B. Prior consent is not required for grants of a security interest or mortgage of any assets of the grantee to secure the construction, operation or repair of the cable communications system. However, a mortgage or security interest is not permitted:
1. If it would prevent the grantee or any successor from complying with its franchise and applicable law;
2. If it permits a third party to succeed to the interest of grantee, or to own or control the system, without the City's prior consent; and
3. Unless it is subject and subordinate to the rights of the City under the cable franchise and applicable law.
C. Grantee must notify the City in writing of any foreclosure or judicial sale of all or a substantial part of the grantee's franchise property, or upon the termination of any lease or other interest covering all or a substantial part of that franchise property. That notification will be considered by the City as a notice that a change in control of ownership of the franchise has taken place, and the provisions of this Chapter that required the prior consent of the Council to that change in control of ownership will apply.
D. A sale of a portion of the cable communications system in the ordinary course of business where the portion sold is removed (such as the sale of old electronics) will not be deemed a transfer for the purposes of this subsection.
E. If specifically provided for in the franchise, a cable franchise agreement may except transfers to an affiliate or categories of affiliates of a cable system operator from the requirements of this Section where:
1. The transferor notifies the City of the transfer at least one hundred twenty (120) days before it occurs, describes the nature of the transfer, and submits complete information describing who will have direct and indirect ownership and control of the cable system after the transfer, and submits proof of financial capability;
2. The transferor submits an application for transfer deemed complete by the City, along with payment of all applicable fees;
3. The transferee warrants that it has read, accepts, and agrees to be bound by each and every term of the franchise, the franchise agreement and related amendments, regulations, ordinances, and resolutions then in effect;
4. The transferee agrees to assume all responsibility for all liabilities, acts, and omissions known and unknown of its predecessor grantees for all purposes, including renewal;
5. The transferee agrees that the transfer will not permit it to take any position or exercise any right that could not have been exercised by its predecessor grantees;
6. The transferee warrants that the transfer will not substantially increase the financial burdens upon or substantially diminish the financial resources available to the transferee (the warranty to be based on comparing the burdens upon and resources that will be available to the transferee compared to its predecessors), or otherwise adversely affect the ability of the transferee to perform;
7. Both the transferor and transferee warrant that the transfer shall not in any way adversely affect the City or subscribers (including by increasing rates);
8. The transferor shall notify the City that the transfer is complete within thirty (30) business days of the date the transfer is complete;
9. The transferee agrees that the transfer does not affect any evaluation of its legal, financial, or technical qualifications that may occur under the cable franchise or applicable law after the transfer, and does not directly or indirectly authorize any additional transfers; and
10. Said transfer is approved by the City Council through ordinance or resolution prior to the effective date of the transfer.

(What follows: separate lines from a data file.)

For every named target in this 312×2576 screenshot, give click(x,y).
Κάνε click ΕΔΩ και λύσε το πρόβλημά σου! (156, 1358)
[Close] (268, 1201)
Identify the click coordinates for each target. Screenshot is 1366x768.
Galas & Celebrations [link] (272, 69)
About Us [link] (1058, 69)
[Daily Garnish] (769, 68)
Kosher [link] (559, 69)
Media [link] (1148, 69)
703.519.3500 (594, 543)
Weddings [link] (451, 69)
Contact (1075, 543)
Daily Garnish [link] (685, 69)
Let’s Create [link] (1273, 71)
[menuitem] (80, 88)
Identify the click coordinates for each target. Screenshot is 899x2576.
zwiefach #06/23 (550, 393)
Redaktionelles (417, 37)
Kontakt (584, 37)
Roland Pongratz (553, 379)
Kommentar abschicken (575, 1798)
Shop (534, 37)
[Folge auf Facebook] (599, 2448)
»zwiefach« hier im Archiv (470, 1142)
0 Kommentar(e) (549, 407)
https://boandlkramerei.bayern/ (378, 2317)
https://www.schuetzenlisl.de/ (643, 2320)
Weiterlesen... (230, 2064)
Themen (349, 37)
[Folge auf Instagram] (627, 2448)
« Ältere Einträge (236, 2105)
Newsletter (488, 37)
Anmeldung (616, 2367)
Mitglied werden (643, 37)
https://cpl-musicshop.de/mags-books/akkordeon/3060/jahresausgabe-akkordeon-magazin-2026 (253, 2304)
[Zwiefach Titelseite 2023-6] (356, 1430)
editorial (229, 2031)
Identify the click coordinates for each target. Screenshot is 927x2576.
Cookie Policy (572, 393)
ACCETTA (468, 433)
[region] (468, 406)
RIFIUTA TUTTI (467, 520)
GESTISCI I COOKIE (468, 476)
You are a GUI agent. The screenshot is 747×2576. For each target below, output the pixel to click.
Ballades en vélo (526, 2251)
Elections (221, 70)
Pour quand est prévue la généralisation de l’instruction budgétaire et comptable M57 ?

F. Any financial institution holding a pledge of the grantee's assets to secure the advance of money for the construction or operation of the franchise property has the right to notify the City that it, or a designee satisfactory to the City, will take control of and operate the cable television system upon grantee's default in its financial obligations. Further, that financial institution must also submit a plan for such operation within ninety (90) days after assuming control. The plan must insure continued service and compliance with all franchise requirements during the period that the financial institution will exercise control over the system. The financial institution may not exercise control over the system for a period exceeding eighteen (18) months unless specifically authorized by the City, in its sole discretion and during that period of time it will have the right to petition the City to transfer the franchise to another grantee.
G. Any change of control or other transfer of ownership by the grantee without prior written City approval shall constitute a material breach of the franchise.
H. Approval by the City of a transfer of a franchise does not constitute a waiver or release of any of the rights of the City, whether arising before or after the date of the transfer.